10.1.16 Ringkasan Tindakan Pencegahan
10.1.16.1 Bahaya yang ada pada waktu memasuki ruang tertutup dapat
dihindari atau diatasi jika tindakan pencegahan berikut
diterapkan setiap saat ruang tertutup dimasuki oleh pekerja.
10.1.16.2 Prosedur tertulis khusus untuk ruang tertutup yang akan
dimasuki harus dibuat dan diikuti.
10.1.16.3 Jika ruang tertutup mensyaratkan pekerja untuk menggunakan
alat pernafasan yang diisi atau dipasok udara secara otomatis,
atau jika penyelamatan dalam keadaan darurat sulit, pekerja
harus diberi harnes badan dan tali pengaman.
10.1.16.5 Pada setiap saat harus ada orang yang menunggu di pintu
masuk ruang tertutup. Ia harus memiliki kemampuan untuk
berkomunikasi dengan pekerja yang ada di dalam ruang
tertutup. Metode memanggil petugas penyelamat dan
membunyikan alarm dalam keadaan darurat harus tersedia.
(Para) petugas yang berjaga dilarang meninggalkan tempat
mereka kecuali jika mereka telah ijinkan oleh (para) petugas
yang memenuhi syarat.
10.1.16.5 Semua penerangan dan alat listrik yang digunakan di ruang
tertutup harus disetujui untuk kondisi yang ada. Semua kontak
harus dilengkapi dengan pemutus arus kegagalan hubungan
tanah (ground) yang disetujui.
10.1.16.6 Memasuki tanpa alat pernafasan dan/atau pelindung kulit dapat
dilanjutkan, asalkan atmosfer diuji untuk mengetahui pencemar
dan dipantau pada semua pekerjaan, untuk memastikan agar
konsentrasi tetap di bawah batas eksposure kerja.
10.1.17 Prosedur Penyelamatan & Keadaan Darurat:
10.1.17.1 Rencana penyelamatan tertulis harus dibuat dan diikuti. Semua
aspek rencana ini harus ditinjau ulang dan ditentukan agar
dapat dilaksanakan pada kondisi buruk yang mungkin.

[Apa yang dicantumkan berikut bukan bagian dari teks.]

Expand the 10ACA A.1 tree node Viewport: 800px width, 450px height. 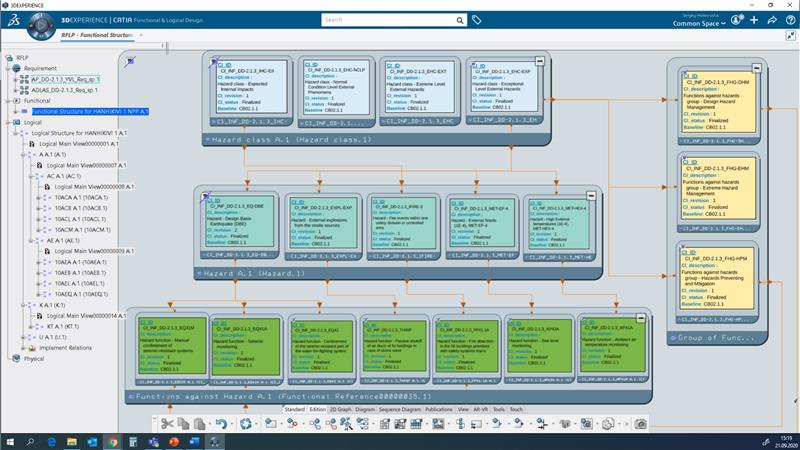[x=38, y=197]
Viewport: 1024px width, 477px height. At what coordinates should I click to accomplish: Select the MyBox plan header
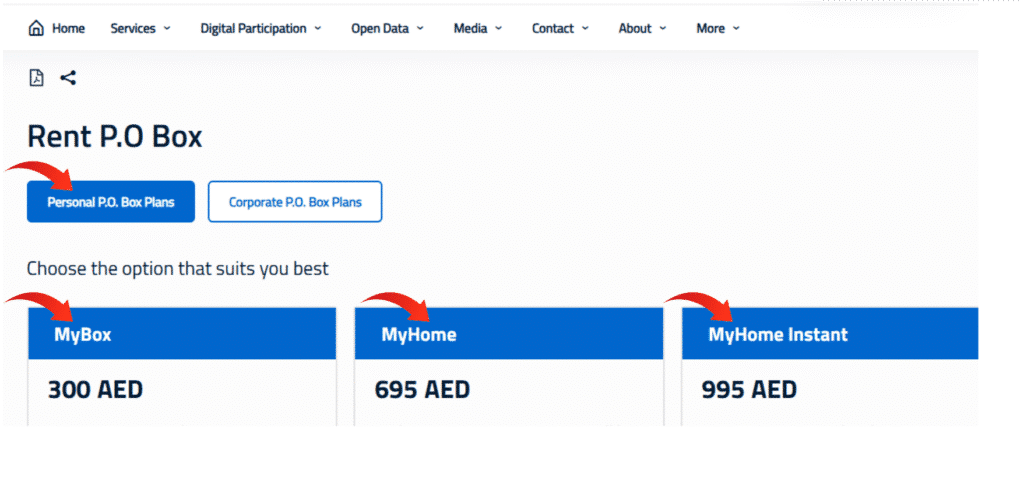coord(182,334)
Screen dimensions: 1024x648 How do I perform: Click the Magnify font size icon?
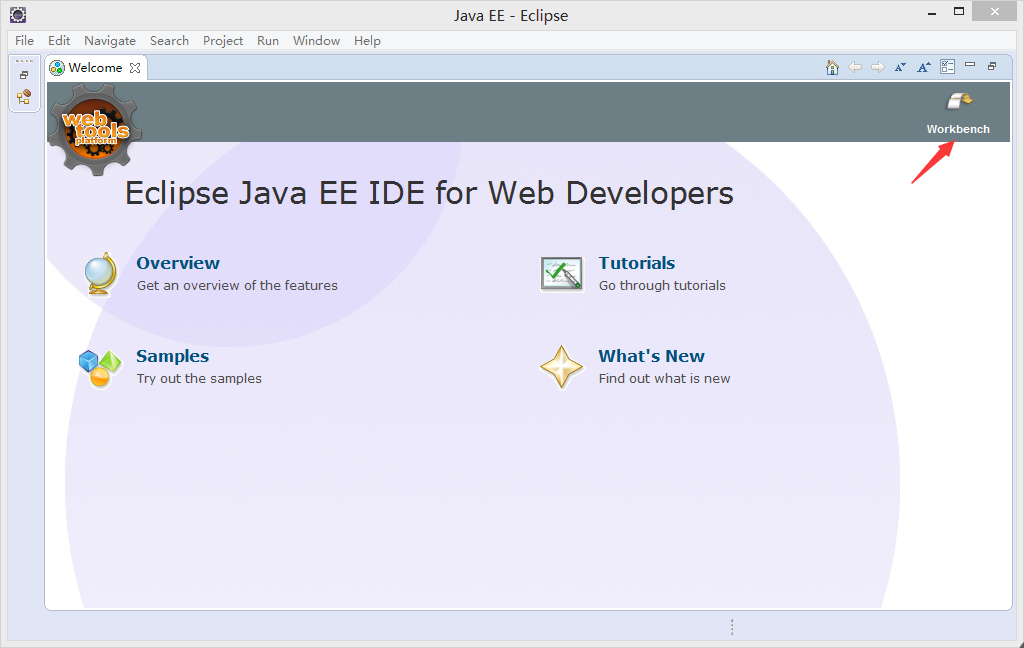click(924, 67)
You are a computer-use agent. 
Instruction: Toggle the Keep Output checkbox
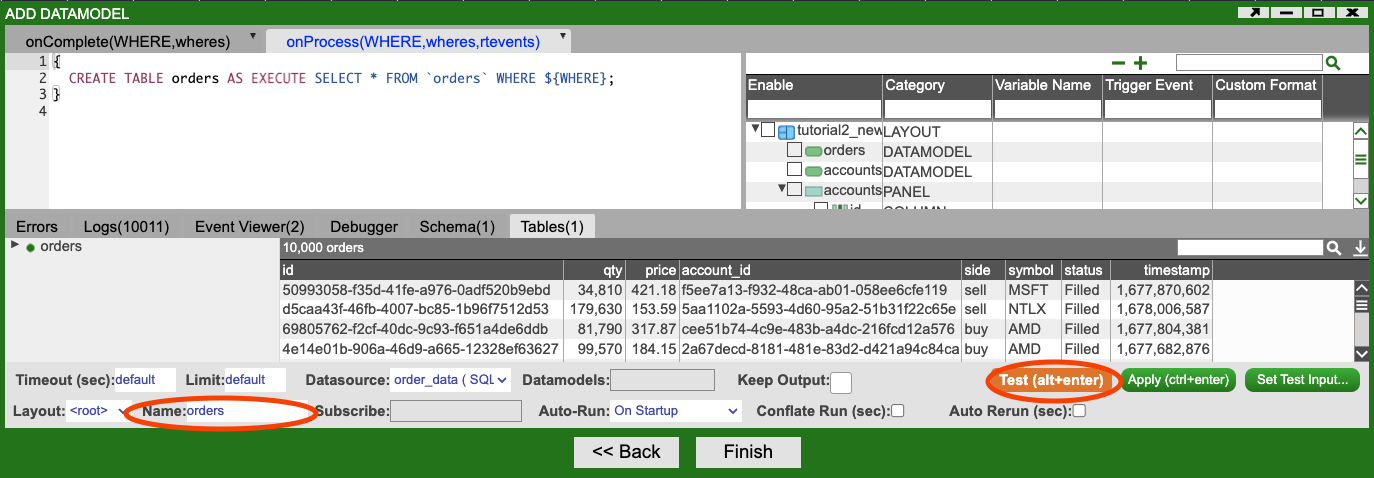pos(841,382)
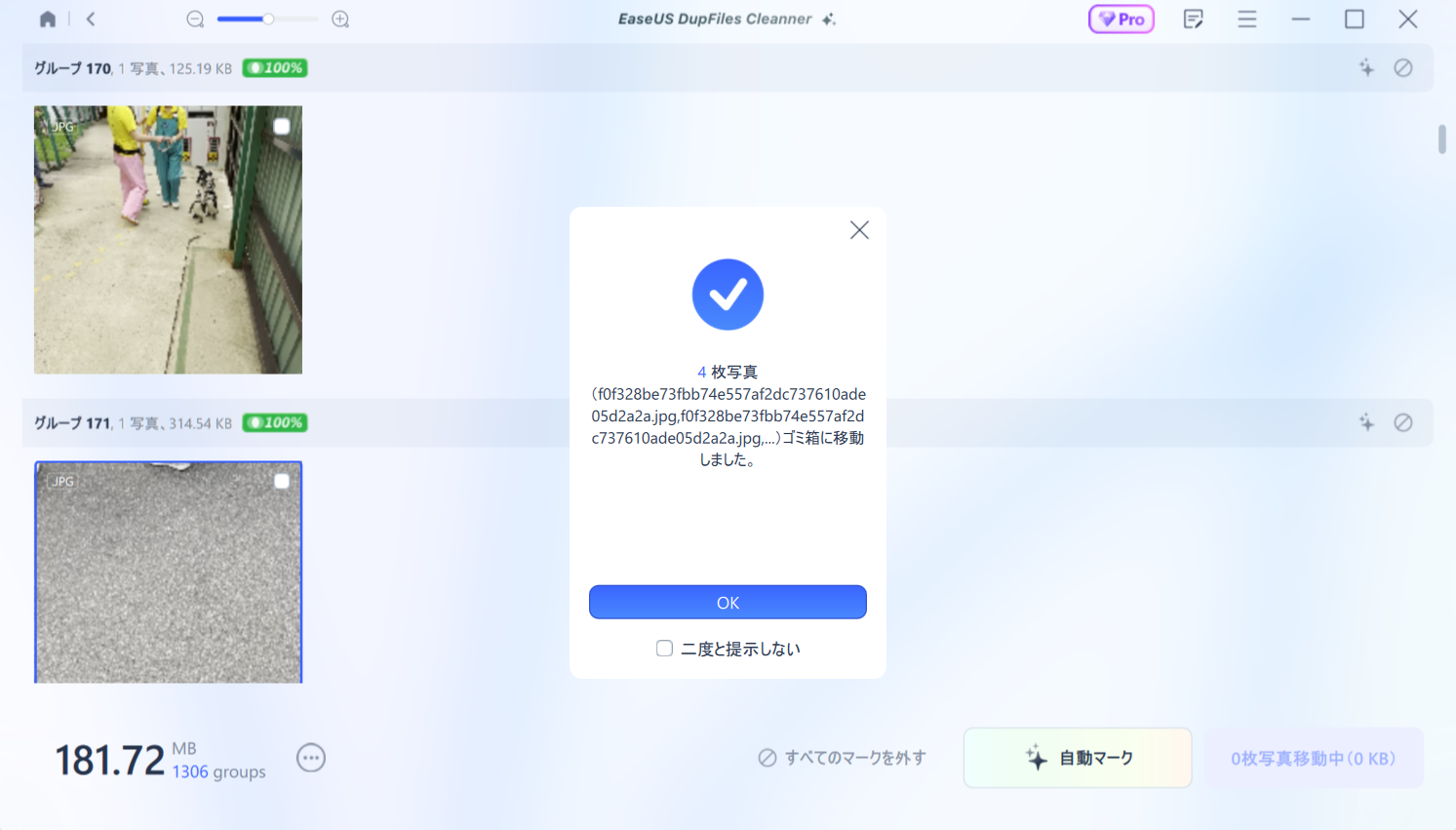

Rencana harus mencakup paling tidak:
- Penilaian bahaya
- Siapa yang akan melaksanakan penyelamatan
- Apa bentuk alarm
- Tindakan pencegahan yang harus diambil pada waktu di
dalam ruang tertutup
- Alat pelindung pribadi yang diperlukan
- Bagaimana tempat masuk dan tempat keluar dipantau
- Alat penyelamatan yang diperlukan
- Alat atau perlengkapan khusus lain yang diperlukan
10.1.17.2 Penting untuk memiliki petugas dan peralatan penyelamat pada
atau di dekat lokasi kerja.

10.1.18 Penyelesaian Pekerjaan:


Pada akhir pekerjaan, pemeriksaan menyeluruh harus dilakukan untuk
memastikan agar:
- Tidak ada alat atau peralatan yang tertinggal
- Semua petugas diterangkan
- Semua ijin kerja telah dikembalikan
- Semua penutup telah dilepas dan katup dikembalikan ke posisi benar
mereka.
- Semua catatan dan ijin telah diarsipkan sebagaimana diperlukan.